Morri: Golf. A rich person’s sport?

Disappointingly, a small minority took the bait and reacted with abuse (hardly helpful in improving the image of the game they profess to love) but an encouraging majority instead attempted to engage with reasoned and reasonable responses.

Sadly, despite requests from several different quarters, the original poster elected not to elaborate on how they had come to their conclusion but in some ways that is a moot point.

The reality is that for the statement ‘Golf. A rich person’s sport ’to stand up to scrutiny would require a definition of‘ rich ’so broad that most in the community would refuse to accept it.

Despite that, though, there remains in the non-golf population a mythical link between wealth and golf that is a serious problem for the game.

In fact, it may be golf’s single biggest problem, one that will become increasingly apparent in coming years.

As pressure continues to grow on public golf facilities (ironically, the affordable golf option for the majority of ‘non-rich’ who enjoy the game), this perception of golf and money being inextricably linked will become more toxic.

If public golf continues to be targeted, children may be denied the chance to find a lifelong sport, and even a profession. PHOTO: iStock.

Which is why it is important to – respectfully – call out the flaws in statements like the one made in the Tweet above whenever and wherever they are made.

Regardless of whether those on the other side are arguing in good faith, golf (we’re talking public golf here) needs to constantly make its case in a reasoned and factual way.

Access to the game is not a right, it is a privilege and as such needs to be earned and re-earned.

Courses take up a lot of space and to the uneducated, statements about the game being for the ‘favored few’ who can ‘afford the club fees and clobber’ (Nikki Gemmell, Feb 2021) seem reasonable.

Naturally we, as golfers, understand the overly simplistic and factually incorrect lens being applied but the predominantly indifferent general public don’t.

And when it comes to issues like keeping or closing public golf courses, that becomes important. Extremely important.

“The reality is that for the statement ‘Golf. A rich person’s sport’ to stand up to scrutiny would require a definition of ‘rich’ so broad that most in the community would refuse to accept it. Despite that, though, there remains in the non-golf population a mythical link between wealth and golf that is a serious problem for the game. ” – Rod Morri.

So, in the interests of clarifying why many of these arguments are flawed, here is a list of what is often said and why it is wrong:

Wrong. Golf can be expensive but doesn’t have to be. Green fees at most public courses in Sydney are around $ 25 to $ 40 for 18 holes with concessions available for juniors and pensioners etc. That is comparable to the cost of going to a cinema to watch a movie. Equipment is a one-time purchase and while it is possible to spend thousands it is not compulsory. In fact, those who follow Sandy Jamieson on twitter (@jamogolf) would be well aware that many players find their clubs for free during council throwouts.

  • Golf is reserved for the few:

Wrong. Public golf, by definition, is available to any member of the public who wants to play and pays the appropriate green fee. Like National Parks, the fee contributes to maintenance and staffing costs. Just because the majority choose not to engage in golf does not mean it is reserved for the few in the same way that most people not using the public library in no way changes the fact it is a readily available public asset.

  • Golf takes up too much space:

Wrong. The irony of this argument is that it generally comes from people who simultaneously want more ‘green space’ in urban areas which leads us to…

  • Golf courses should be reverted to ‘open green space’:

Wrong. Golf courses are already open green space. The definition of ‘open green space’ is not restricted to parks and bushland. Those making this argument are generally trying to say they’d prefer the open space to be used for something other than golf, an argument with no more legitimacy than the space being used for golf.

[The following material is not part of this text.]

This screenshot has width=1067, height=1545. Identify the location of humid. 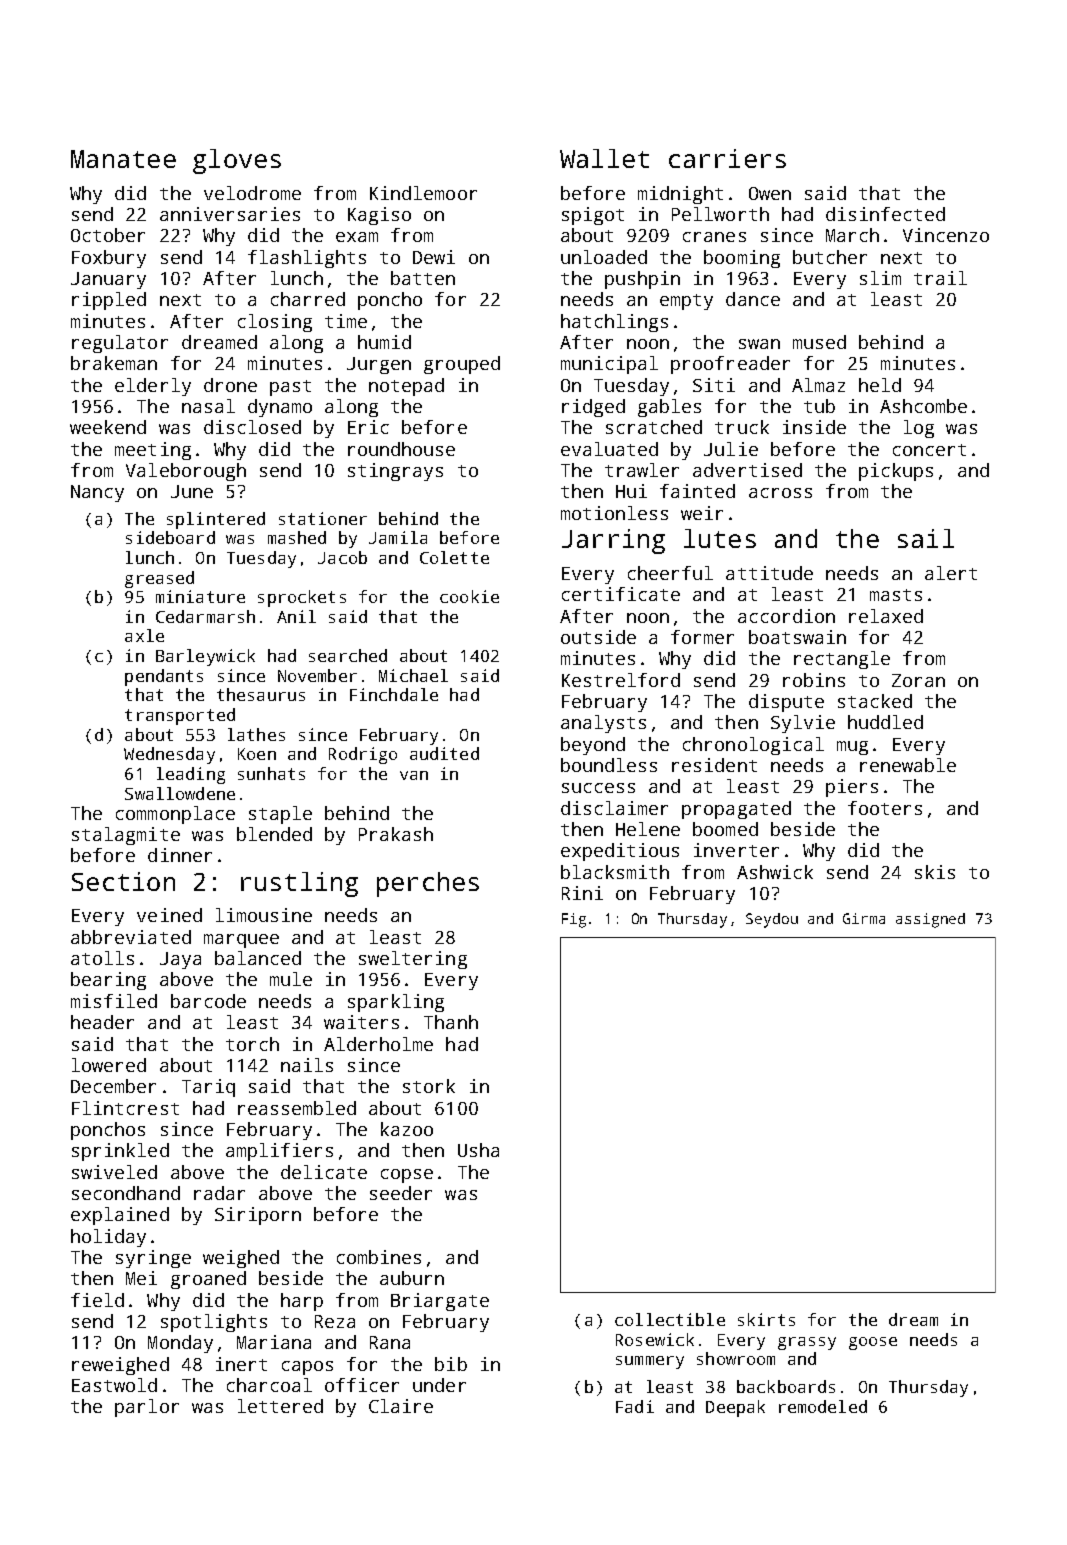
(384, 342).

Wrong. Golf is a game played by more butchers than barristers and like almost every other recreational pursuit (tennis, jogging, cycling, hiking, bushwalking etc) is enjoyed by a broad cross section of the community. To infer that golfers are somehow not part of the broader community is offensive. And wrong.

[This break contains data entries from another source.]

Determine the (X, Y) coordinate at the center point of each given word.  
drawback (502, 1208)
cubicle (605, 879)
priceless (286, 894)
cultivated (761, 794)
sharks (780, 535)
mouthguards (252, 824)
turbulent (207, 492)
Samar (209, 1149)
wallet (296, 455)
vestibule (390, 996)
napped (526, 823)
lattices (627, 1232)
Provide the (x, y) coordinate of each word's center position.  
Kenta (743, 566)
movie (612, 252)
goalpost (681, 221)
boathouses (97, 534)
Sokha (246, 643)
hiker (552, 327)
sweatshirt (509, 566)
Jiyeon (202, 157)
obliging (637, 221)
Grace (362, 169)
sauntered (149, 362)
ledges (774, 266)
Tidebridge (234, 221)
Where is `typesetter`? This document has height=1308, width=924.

  • Golf courses should be moved out of urban areas to where there is more available space:

Wrong. This argument is particularly offensive as it suggests those who live in cities do not deserve ready access to golf. If you made the same argument about football fields, cricket pitches and public swimming pools there would rightfully be an outcry.

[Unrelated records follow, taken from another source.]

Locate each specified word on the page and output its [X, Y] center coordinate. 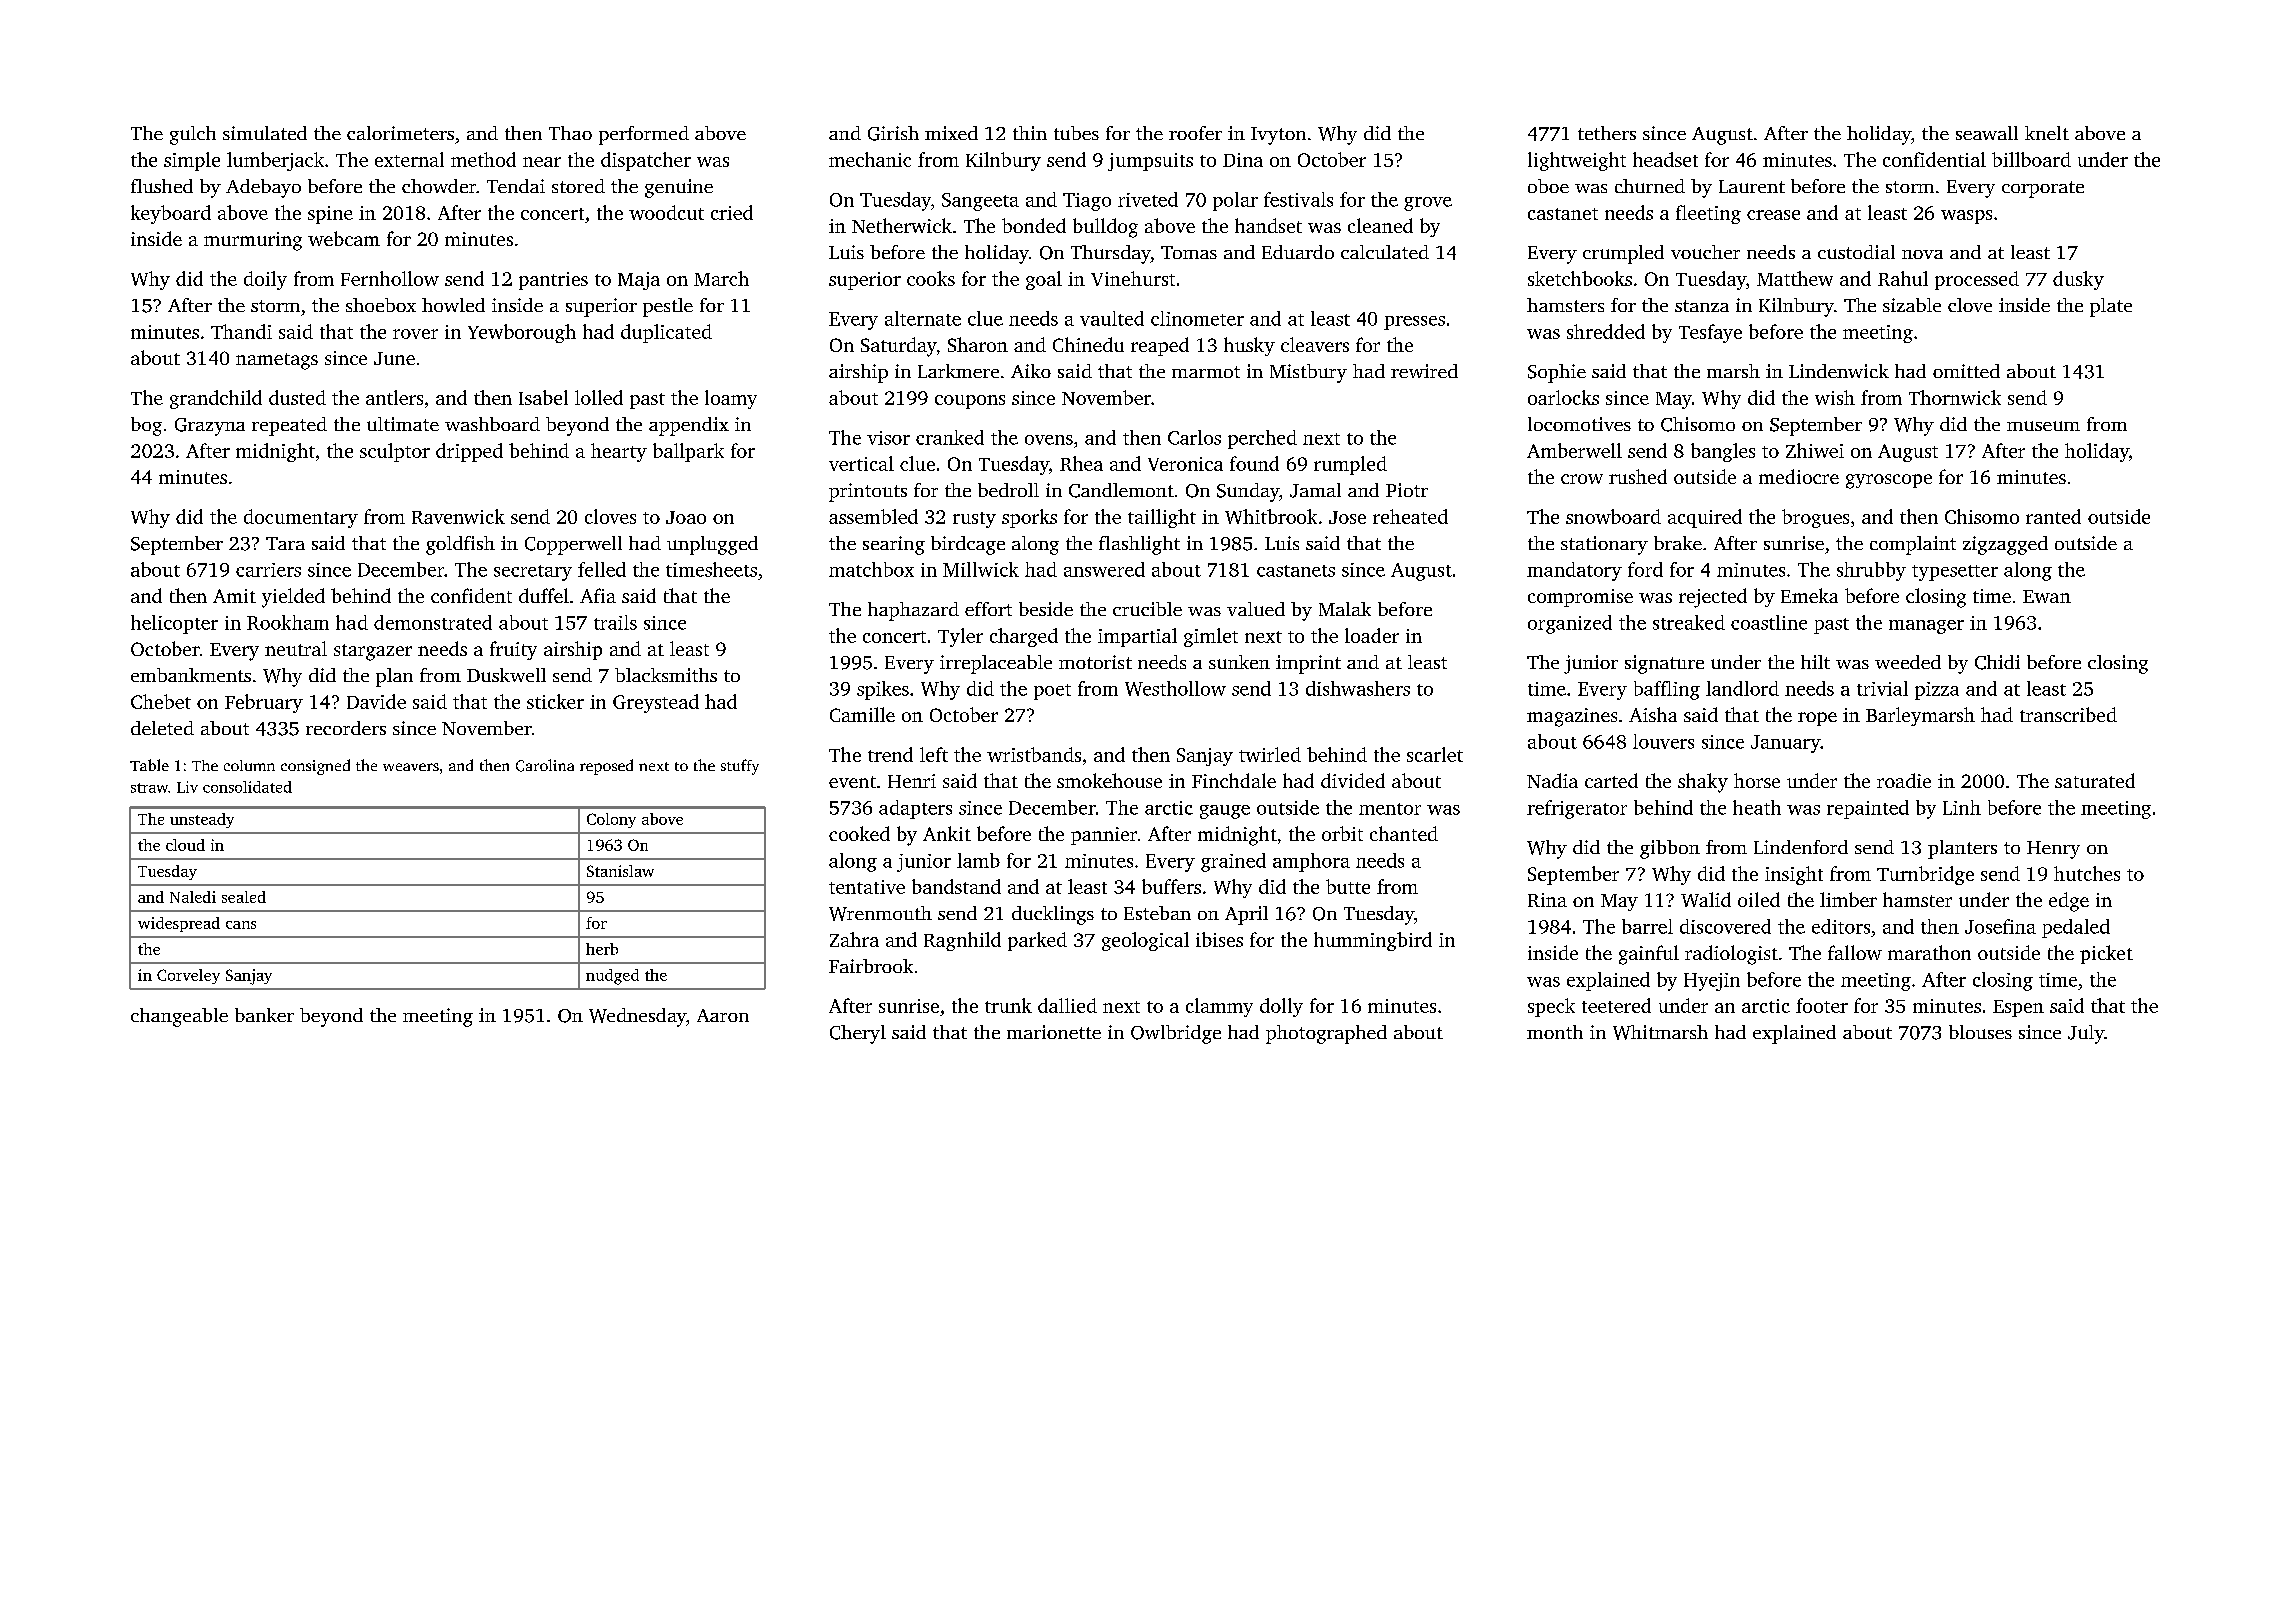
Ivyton [1278, 136]
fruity [513, 650]
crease [1773, 215]
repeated [289, 426]
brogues [1815, 518]
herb [602, 949]
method [483, 159]
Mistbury [1308, 373]
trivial [1882, 688]
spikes [883, 690]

And young people are especially disadvantaged by this notion. Even if you don’t like golf, proactively and deliberately denying kids access to a legitimate pastime they could enjoy for life – or even make their profession – is a difficult position to defend.

No doubt there are more on this list but the general gist is that most of the arguments made against the game and its existence are poorly thought out.

Can golf do better, in all areas from the environment to diversity? Yes.

Does golf need to be better at sharing its space with the rest of the community? Also yes.

But is campaigning to eradicate the game from our cities a positive? No. In fact, I think the opposite is true and governments should be encouraging more people to try golf.

Assuming there are regular readers of this space then all of the points made here – on both sides – will be instantly recognizable.

It is a circular discussion and that can be frustrating. But it is one that golfers need to continue to engage in because the stakes are high.